23 de mayo de 2025 - 10min.
Avance
¿Es posible que en una cita de Fedro, el libro de Platón, esté Sócrates hablando de la actualidad? Como un tábano moderno, el filósofo ágrafo rebaja las expectativas de mejora humana respecto de la última revolución tecnológica, ya sea la escritura entonces o la inteligencia artificial de ahora.
En relación con esto, el artículo revisa diversas publicaciones que aportan datos sobre la merma de capacidades intelectuales no solo en adolescentes, sino también en adultos. ¿Habrá alcanzado el desarrollo de la inteligencia humana el punto más alto y todo lo que resta será cuesta abajo?, se preguntaba recientemente en el Financial Times el periodista John Burn-Murdoch. En España, ese texto resonaba en otro de Ricardo Dudda que no se andaba por las ramas: ¿Somos cada vez más tontos?, titulaba el suyo. Sarah O’Connor, de nuevo en el Finantial Times, hablaba de una sociedad posalfabetizada y Lamberto Maffei, en su libro Alabanza de la lentitud, evaluaba las posibilidades de que el último estadio de la vida civilizada traiga como paradójica consecuencia una involución cerebral.
Y aún hay más, porque como demostraron los científicos David Dunning y Justin Kruger con el famoso sesgo al que dieron nombre, quienes no saben o saben poco sobre un tema son justo los que se creen que más saben. Un engreimiento que encuentra refuerzo en algoritmos entrenados para adular y nunca llevar la contraria. Se cierra así un círculo vicioso y perfecto que consiste en añadir apariencia de empatía a la apariencia de sabiduría.
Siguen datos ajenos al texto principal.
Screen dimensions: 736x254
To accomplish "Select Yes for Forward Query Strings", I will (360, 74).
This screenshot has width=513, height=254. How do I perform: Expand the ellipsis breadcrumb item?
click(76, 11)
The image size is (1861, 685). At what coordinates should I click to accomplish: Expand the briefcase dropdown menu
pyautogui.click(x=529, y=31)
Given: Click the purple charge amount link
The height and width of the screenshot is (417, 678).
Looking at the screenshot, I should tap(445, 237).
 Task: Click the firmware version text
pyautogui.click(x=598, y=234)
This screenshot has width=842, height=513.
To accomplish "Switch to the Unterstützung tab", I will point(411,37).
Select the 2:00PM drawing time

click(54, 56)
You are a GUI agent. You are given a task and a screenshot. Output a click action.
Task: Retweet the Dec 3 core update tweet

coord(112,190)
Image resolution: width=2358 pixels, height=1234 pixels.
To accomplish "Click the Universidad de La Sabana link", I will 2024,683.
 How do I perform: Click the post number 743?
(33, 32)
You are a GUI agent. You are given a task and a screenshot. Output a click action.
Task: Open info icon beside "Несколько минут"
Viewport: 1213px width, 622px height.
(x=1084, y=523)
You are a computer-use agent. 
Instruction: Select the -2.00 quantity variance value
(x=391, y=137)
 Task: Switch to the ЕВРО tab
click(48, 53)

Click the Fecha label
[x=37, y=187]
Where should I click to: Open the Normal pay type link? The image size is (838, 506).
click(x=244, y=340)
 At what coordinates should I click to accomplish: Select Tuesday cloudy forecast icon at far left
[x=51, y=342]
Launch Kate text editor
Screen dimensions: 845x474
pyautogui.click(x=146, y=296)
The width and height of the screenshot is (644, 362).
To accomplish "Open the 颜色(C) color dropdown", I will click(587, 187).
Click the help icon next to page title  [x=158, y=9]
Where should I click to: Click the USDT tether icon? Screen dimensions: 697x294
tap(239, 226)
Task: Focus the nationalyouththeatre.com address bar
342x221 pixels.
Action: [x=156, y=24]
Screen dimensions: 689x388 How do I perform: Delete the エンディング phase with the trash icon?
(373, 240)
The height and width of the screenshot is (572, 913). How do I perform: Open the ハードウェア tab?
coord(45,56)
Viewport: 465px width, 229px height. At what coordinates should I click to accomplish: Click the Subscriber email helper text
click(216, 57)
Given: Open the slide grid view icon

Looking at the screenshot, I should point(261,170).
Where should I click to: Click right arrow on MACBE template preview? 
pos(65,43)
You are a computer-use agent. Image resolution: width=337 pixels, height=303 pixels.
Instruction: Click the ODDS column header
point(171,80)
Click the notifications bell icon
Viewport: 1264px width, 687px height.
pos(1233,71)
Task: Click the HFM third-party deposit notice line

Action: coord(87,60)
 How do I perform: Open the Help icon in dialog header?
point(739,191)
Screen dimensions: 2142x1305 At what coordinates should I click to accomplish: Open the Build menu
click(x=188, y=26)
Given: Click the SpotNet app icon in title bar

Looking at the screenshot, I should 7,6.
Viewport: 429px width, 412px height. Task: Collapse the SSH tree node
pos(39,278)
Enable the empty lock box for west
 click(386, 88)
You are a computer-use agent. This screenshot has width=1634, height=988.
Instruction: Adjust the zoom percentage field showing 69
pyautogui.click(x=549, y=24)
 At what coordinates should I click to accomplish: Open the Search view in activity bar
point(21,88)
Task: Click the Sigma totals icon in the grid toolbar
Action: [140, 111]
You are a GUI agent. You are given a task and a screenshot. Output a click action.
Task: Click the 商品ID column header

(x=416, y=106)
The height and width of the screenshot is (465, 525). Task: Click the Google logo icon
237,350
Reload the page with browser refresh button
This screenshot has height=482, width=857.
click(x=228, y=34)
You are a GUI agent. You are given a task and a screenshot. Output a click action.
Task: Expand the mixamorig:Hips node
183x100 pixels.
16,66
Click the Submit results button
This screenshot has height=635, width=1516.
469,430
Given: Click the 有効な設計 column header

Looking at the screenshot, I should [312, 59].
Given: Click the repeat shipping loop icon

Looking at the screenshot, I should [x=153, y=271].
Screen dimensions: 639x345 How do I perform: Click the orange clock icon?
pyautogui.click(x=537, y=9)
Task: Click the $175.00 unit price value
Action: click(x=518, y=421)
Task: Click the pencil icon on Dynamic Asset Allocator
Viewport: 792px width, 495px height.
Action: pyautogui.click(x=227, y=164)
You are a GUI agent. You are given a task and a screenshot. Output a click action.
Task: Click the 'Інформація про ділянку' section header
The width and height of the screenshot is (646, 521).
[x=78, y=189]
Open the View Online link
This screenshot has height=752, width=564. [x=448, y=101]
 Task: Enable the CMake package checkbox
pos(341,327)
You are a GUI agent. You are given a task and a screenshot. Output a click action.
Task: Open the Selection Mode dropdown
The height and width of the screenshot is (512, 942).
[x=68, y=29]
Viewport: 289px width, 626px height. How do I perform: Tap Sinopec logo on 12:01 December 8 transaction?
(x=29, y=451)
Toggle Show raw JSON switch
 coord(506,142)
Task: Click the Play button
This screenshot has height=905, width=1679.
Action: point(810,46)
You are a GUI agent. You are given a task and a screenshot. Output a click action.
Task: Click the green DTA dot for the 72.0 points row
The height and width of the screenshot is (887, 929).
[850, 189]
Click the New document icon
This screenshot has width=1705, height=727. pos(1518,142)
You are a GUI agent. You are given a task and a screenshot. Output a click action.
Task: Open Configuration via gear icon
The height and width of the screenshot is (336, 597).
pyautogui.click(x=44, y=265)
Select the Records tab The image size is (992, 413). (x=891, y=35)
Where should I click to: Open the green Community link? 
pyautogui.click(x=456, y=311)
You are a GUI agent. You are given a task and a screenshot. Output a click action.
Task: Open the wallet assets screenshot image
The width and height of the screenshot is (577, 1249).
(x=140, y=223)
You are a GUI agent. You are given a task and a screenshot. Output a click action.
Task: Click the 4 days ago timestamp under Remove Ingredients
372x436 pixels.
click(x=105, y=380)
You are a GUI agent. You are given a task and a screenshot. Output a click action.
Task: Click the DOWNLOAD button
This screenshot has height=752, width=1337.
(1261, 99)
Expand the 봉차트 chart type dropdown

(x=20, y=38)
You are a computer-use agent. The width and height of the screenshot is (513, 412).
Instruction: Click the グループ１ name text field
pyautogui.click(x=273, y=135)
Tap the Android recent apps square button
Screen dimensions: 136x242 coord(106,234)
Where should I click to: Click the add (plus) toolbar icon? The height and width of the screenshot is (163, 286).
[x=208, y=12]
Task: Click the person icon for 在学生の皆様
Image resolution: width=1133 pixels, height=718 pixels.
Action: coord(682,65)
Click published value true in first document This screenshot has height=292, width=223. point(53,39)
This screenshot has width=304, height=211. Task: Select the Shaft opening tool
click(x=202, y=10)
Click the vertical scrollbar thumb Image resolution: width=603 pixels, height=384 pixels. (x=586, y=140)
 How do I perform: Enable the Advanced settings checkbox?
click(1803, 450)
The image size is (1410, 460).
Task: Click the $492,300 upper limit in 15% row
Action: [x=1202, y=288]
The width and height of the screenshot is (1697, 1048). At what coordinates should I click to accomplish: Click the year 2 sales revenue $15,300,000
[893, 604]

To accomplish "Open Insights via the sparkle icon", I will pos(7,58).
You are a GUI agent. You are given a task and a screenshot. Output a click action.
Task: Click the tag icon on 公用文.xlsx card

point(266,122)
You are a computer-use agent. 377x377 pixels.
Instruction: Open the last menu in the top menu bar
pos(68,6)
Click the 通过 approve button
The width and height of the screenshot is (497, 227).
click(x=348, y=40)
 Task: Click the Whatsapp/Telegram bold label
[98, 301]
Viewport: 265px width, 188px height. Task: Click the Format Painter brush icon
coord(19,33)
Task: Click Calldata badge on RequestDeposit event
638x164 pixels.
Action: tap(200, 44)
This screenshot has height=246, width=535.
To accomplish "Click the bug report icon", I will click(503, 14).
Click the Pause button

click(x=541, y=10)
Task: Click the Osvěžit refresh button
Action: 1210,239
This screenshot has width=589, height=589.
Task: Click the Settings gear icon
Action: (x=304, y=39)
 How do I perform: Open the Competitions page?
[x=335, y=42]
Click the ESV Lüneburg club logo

En uno de los diálogos más conocidos de Platón, Fedro, el autor pone en boca de Sócrates el relato del encuentro entre Theuth, una deidad egipcia a quien se considera inventor de la escritura —entre muchas otras artes—, y el emperador Thamus, que le da un baño de realidad cuando este se acerca con sus explicaciones. En este mito platónico, Theuth explica entusiasmado que la escritura hará más sabios y memoriosos a los egipcios gracias al nuevo «fármaco de la memoria y de la sabiduría». Entonces el gobernante le recuerda que los padres de las criaturas no son buenos jueces de las mismas y lanza sus objeciones:
« […] este invento dará origen en las almas de quienes lo aprendan al olvido, por descuido del cultivo de la memoria, ya que los hombres, por culpa de su confianza en la escritura, serán traídos al recuerdo desde fuera, por unos caracteres ajenos a ellos, no desde dentro, por su propio esfuerzo. Así que, no es un remedio para la memoria, sino para suscitar el recuerdo lo que es tu invento. Apariencia de sabiduría y no sabiduría verdadera procuras a tus discípulos. Pues habiendo oído hablar de muchas cosas sin instrucción, darán la impresión de conocer muchas cosas, a pesar de ser en su mayoría unos perfectos ignorantes; y serán fastidiosos de tratar, al haberse convertido, en vez de sabios, en hombres con la presunción de serlo».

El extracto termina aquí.